>> Begin Listing
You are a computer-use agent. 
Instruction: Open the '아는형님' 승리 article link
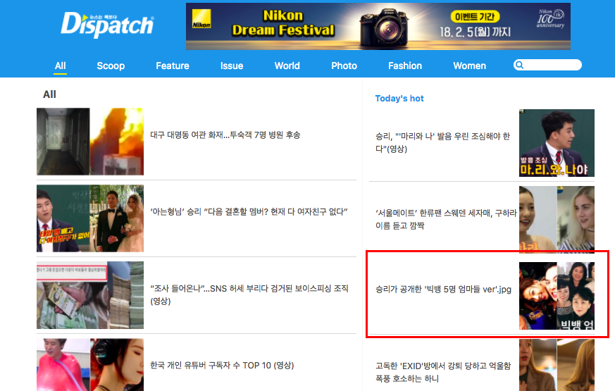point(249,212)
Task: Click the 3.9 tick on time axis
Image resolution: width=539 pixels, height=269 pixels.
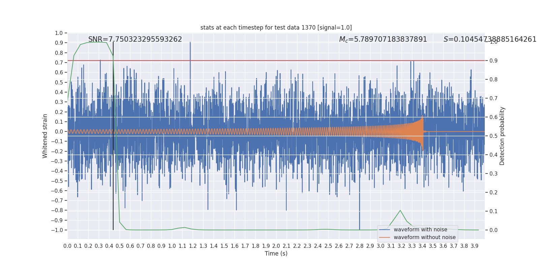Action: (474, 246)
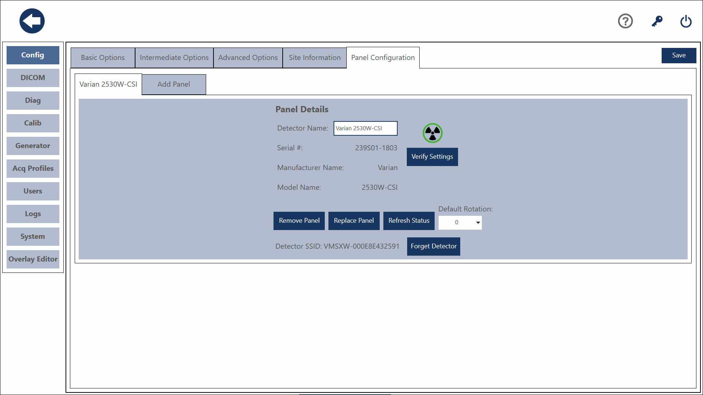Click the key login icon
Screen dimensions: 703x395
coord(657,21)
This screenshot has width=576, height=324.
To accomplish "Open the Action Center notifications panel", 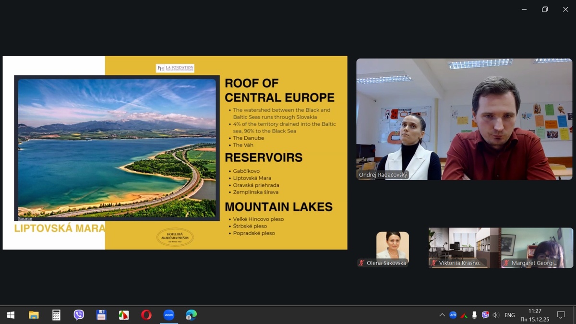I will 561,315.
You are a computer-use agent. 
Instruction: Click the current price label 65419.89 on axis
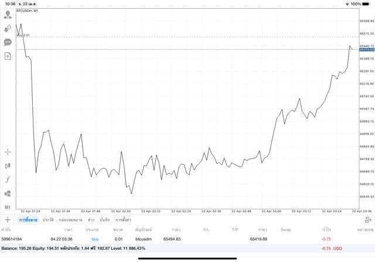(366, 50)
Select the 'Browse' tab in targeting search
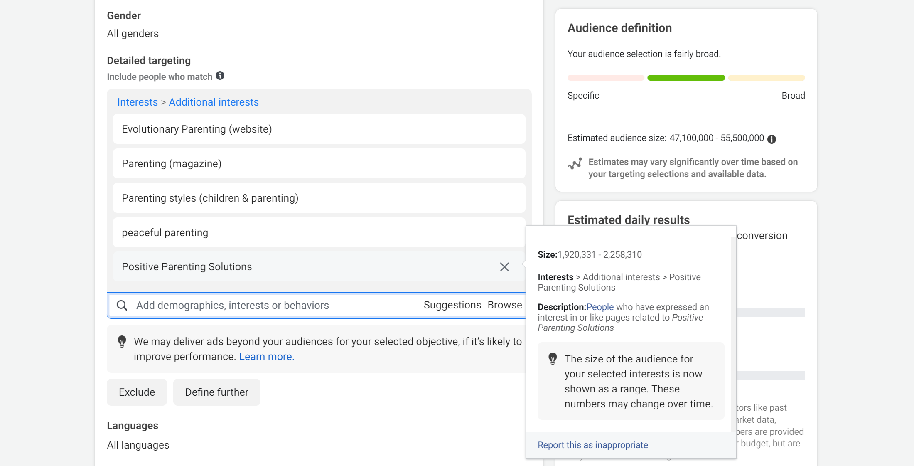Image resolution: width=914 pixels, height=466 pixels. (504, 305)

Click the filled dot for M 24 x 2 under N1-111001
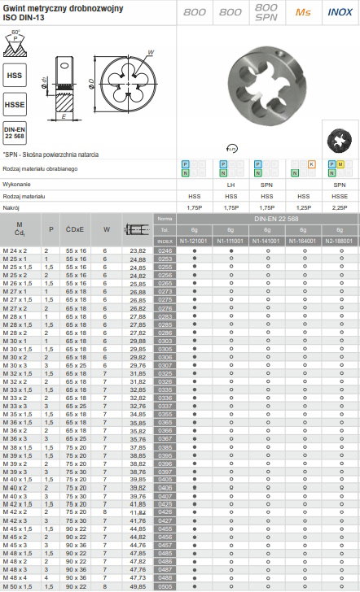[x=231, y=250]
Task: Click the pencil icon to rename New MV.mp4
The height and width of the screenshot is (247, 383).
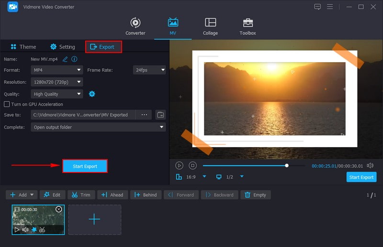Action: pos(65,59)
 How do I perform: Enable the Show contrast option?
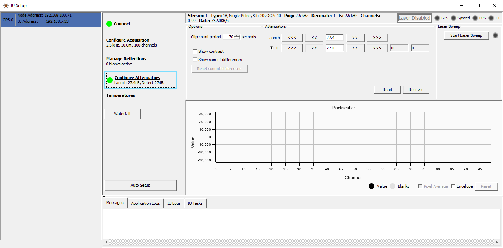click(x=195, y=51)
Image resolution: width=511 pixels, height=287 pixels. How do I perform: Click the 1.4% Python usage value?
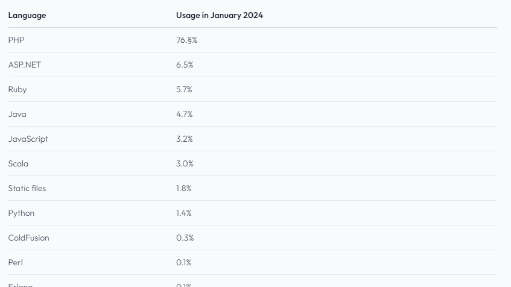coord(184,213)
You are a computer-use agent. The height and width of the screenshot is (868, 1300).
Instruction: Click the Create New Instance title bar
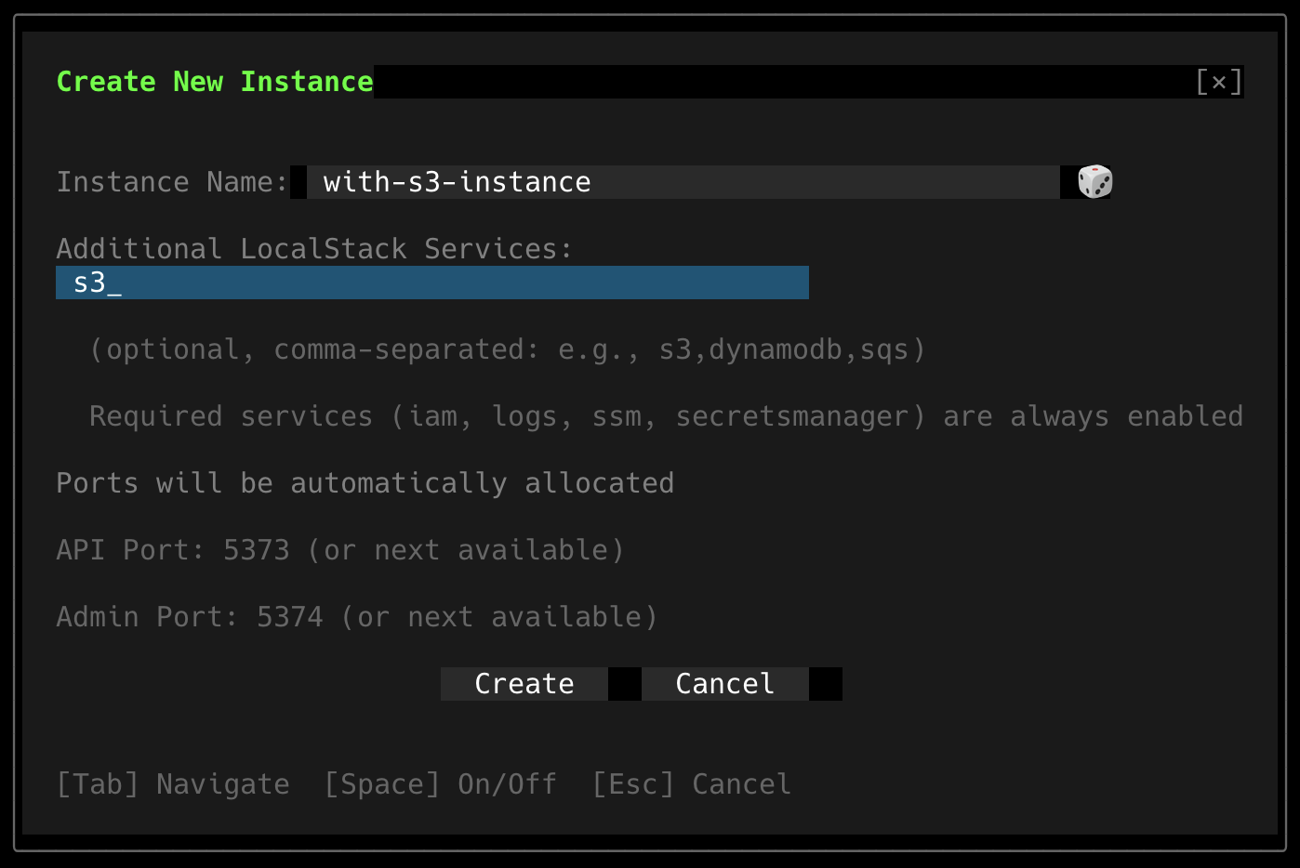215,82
>> End Listing
#### Given instruction
Scale the material from the line containing "Image resolution: width=511" through the end of the material, both ends included. Reproduce every line of that part, with its requests, and multiply only the coordinates in the answers by 2.5, rounding to whole numbers with halves rounded up; leave the pictures out.

#### Solution below
Image resolution: width=511 pixels, height=287 pixels. How do I perform: Click the 1.4% Python usage value?
coord(460,533)
You are a computer-use agent. The height and width of the screenshot is (868, 1300).
Instruction: Click the Create New Instance title bar
538,205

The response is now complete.